** UDOSTĘPNIONY FRAGMENT **
______

W 2009 r napisał do mnie mężczyzna przedstawiający się jako dziennikarz (nick andres. jacob. dolorosa).
Podejrzewam, że znalazł mnie po nicku, gdyż zawierał między innymi nazwę zespołu HIM i tytuł jednej z ich piosenek. Chciał przeprowadzić ze mną wywiad (?). Po kilku dniach oznajmił, że tak naprawdę nazywa się Ville Valo i
pisze do osób, które się za niego podszywają, gdyż go to denerwuje. Kiedyś razem z koleżanką
zadzwoniłyśmy do niego a on śpiewał chyba Play Dead, był pijany i ogólnie beka taka, że nie
mogłyśmy wytrzymać ze śmiechu. Głos miał nawet podobny do prawdziwego Ville. Później zdawał
relację ze Stanów gdzie wraz z zespołem nagrywali płytę Screamworks. Niestety nie pamiętam
szczegółów tych rozmów, bo niechcący usunęłam archiwum. Faktem jest, że przez pewien czas mu
wierzyłam, ale byłam młoda i głupia ;) Czy znacie kogoś "wkręconego" przez tego gościa?
Hey! Nie znam tego pana ale dobrze , że o tym piszesz bo wielu może robić sobie z nas "malutki" żarcik, w szczególności jeśli się jest młodym i ma się jakiegoś idola. Nawet jak się jest starszym także można kogoś dobrze omotać, żeby ci uwierzył ale udawać V.V. to coś jest nie tak . W sumie to daje mi to do myślenia w sprawie gdzie miałam prośbę o kontakt z pewnymi osobami lecz liczyłam się z tym , że po prostu ktoś pod kogoś się podszywał i po prostu zabijał tym czas. Coś czuje , że szanse na to rosną.... szkoda bo fajnie się gadało.... życie.... Nie ukrywając niektórzy wykorzystają pewne informacje by przyciągnąć uwagę płci przeciwnej.

______

** WYODRĘBNIONE WPISY **
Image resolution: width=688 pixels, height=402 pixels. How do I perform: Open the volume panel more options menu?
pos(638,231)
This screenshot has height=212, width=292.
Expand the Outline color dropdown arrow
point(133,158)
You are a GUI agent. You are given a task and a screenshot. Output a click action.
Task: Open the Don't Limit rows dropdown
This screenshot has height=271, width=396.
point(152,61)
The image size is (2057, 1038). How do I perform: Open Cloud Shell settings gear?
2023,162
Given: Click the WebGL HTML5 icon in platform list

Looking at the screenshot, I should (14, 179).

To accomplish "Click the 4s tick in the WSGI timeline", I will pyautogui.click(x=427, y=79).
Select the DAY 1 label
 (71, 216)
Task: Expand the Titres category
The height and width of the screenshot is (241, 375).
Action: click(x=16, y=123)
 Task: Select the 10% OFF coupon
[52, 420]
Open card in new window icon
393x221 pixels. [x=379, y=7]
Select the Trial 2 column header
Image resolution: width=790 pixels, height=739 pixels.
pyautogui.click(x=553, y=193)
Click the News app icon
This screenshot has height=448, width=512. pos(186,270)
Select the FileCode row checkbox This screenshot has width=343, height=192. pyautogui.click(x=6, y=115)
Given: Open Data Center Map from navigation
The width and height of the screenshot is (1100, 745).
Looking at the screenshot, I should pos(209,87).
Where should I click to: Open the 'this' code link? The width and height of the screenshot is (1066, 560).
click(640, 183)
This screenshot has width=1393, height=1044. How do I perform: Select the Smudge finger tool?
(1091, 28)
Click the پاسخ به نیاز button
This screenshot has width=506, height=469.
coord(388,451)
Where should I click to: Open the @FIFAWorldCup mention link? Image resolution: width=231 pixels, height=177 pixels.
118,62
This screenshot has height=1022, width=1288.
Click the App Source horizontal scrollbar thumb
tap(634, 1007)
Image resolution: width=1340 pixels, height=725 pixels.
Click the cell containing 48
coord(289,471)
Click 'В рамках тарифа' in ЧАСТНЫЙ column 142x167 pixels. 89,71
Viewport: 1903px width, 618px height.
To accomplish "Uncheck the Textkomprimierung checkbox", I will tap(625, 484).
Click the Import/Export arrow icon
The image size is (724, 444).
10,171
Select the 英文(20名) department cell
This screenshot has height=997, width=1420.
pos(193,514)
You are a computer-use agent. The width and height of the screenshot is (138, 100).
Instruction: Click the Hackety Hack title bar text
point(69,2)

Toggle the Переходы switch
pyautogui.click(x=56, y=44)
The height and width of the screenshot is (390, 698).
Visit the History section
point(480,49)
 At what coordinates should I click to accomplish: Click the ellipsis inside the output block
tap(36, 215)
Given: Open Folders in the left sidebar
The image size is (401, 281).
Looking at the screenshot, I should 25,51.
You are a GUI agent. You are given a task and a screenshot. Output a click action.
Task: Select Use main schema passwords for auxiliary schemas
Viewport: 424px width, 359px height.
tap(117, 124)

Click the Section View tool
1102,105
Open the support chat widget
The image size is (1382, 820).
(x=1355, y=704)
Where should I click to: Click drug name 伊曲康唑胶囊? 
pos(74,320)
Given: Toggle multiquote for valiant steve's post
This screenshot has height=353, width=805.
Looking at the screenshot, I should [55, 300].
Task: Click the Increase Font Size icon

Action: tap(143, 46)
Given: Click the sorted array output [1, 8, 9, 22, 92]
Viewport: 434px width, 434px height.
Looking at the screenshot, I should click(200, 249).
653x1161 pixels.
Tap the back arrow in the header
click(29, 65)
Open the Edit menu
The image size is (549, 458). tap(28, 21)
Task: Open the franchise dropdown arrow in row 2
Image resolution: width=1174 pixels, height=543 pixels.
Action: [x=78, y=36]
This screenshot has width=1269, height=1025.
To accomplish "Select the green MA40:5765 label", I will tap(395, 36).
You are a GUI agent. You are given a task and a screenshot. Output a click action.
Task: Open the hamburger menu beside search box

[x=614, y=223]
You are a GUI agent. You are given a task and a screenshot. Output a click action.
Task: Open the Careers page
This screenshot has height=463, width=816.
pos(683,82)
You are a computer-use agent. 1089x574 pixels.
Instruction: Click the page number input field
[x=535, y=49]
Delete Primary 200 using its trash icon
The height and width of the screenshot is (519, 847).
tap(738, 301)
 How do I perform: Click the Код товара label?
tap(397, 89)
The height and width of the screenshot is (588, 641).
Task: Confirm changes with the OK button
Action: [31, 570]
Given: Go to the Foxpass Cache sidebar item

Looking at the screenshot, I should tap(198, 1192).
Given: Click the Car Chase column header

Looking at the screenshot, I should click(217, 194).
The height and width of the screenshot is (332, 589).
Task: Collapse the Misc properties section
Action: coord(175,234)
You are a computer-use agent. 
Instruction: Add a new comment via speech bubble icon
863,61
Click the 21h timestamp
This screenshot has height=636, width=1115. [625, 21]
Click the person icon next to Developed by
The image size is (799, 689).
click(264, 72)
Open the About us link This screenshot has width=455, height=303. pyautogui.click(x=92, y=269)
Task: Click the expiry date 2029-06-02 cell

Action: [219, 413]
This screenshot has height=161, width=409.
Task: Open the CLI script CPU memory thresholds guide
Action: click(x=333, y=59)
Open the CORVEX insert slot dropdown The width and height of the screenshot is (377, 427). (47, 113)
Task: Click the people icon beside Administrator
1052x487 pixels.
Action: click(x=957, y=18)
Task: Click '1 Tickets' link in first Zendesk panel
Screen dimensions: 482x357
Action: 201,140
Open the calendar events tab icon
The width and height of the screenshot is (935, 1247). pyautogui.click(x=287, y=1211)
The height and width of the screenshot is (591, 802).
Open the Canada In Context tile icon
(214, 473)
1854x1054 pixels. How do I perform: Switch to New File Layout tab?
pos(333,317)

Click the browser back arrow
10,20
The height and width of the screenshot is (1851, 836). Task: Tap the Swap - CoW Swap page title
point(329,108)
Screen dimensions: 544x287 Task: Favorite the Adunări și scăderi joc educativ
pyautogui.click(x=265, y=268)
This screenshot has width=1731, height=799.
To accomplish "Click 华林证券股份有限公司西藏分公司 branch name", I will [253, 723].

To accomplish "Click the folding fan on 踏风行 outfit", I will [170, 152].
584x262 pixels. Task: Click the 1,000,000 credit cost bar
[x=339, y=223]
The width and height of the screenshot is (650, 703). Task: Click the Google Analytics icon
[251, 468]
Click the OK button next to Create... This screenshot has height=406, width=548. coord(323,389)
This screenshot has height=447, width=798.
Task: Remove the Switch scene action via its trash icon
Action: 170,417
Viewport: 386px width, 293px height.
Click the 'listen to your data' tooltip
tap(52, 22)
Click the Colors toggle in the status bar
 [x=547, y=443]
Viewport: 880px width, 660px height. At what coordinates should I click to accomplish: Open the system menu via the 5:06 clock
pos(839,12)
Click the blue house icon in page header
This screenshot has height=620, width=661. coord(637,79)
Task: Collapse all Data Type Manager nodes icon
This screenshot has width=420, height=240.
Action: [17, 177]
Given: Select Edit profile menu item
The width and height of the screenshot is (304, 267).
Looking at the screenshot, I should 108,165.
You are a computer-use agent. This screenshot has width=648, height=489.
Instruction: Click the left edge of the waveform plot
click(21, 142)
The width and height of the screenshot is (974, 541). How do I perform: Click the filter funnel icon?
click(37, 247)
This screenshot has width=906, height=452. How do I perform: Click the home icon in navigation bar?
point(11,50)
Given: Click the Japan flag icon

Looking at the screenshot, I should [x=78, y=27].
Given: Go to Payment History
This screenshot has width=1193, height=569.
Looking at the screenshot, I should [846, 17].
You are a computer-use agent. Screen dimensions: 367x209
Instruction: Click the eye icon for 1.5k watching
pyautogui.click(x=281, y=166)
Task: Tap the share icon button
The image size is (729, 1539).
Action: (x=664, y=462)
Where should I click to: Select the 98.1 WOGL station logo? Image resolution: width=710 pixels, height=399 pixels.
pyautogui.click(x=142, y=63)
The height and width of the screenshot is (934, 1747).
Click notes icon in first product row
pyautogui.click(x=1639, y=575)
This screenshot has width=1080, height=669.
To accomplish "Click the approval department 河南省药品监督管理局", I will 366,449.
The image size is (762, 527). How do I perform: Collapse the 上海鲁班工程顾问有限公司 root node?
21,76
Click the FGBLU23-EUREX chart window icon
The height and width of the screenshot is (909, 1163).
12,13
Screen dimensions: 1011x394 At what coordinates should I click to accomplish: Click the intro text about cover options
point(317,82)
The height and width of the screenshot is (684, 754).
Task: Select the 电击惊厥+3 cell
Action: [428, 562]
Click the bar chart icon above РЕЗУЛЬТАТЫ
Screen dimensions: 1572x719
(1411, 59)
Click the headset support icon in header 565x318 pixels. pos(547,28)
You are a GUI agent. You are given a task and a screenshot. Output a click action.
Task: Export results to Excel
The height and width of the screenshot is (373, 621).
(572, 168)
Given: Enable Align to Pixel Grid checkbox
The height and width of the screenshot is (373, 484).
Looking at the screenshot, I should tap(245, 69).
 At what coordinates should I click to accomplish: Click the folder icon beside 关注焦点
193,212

______

Przepisz fragment tekstu o podszywaniu się pod Ville Valo, zaczynając od „Podejrzewam, że znalazł” i kończąc na „przez tego gościa?”, i zamień w nim „Screamworks” na „Venus Doom”.

** ODPOWIEDŹ **
Podejrzewam, że znalazł mnie po nicku, gdyż zawierał między innymi nazwę zespołu HIM i tytuł jednej z ich piosenek. Chciał przeprowadzić ze mną wywiad (?). Po kilku dniach oznajmił, że tak naprawdę nazywa się Ville Valo i
pisze do osób, które się za niego podszywają, gdyż go to denerwuje. Kiedyś razem z koleżanką
zadzwoniłyśmy do niego a on śpiewał chyba Play Dead, był pijany i ogólnie beka taka, że nie
mogłyśmy wytrzymać ze śmiechu. Głos miał nawet podobny do prawdziwego Ville. Później zdawał
relację ze Stanów gdzie wraz z zespołem nagrywali płytę Venus Doom. Niestety nie pamiętam
szczegółów tych rozmów, bo niechcący usunęłam archiwum. Faktem jest, że przez pewien czas mu
wierzyłam, ale byłam młoda i głupia ;) Czy znacie kogoś "wkręconego" przez tego gościa?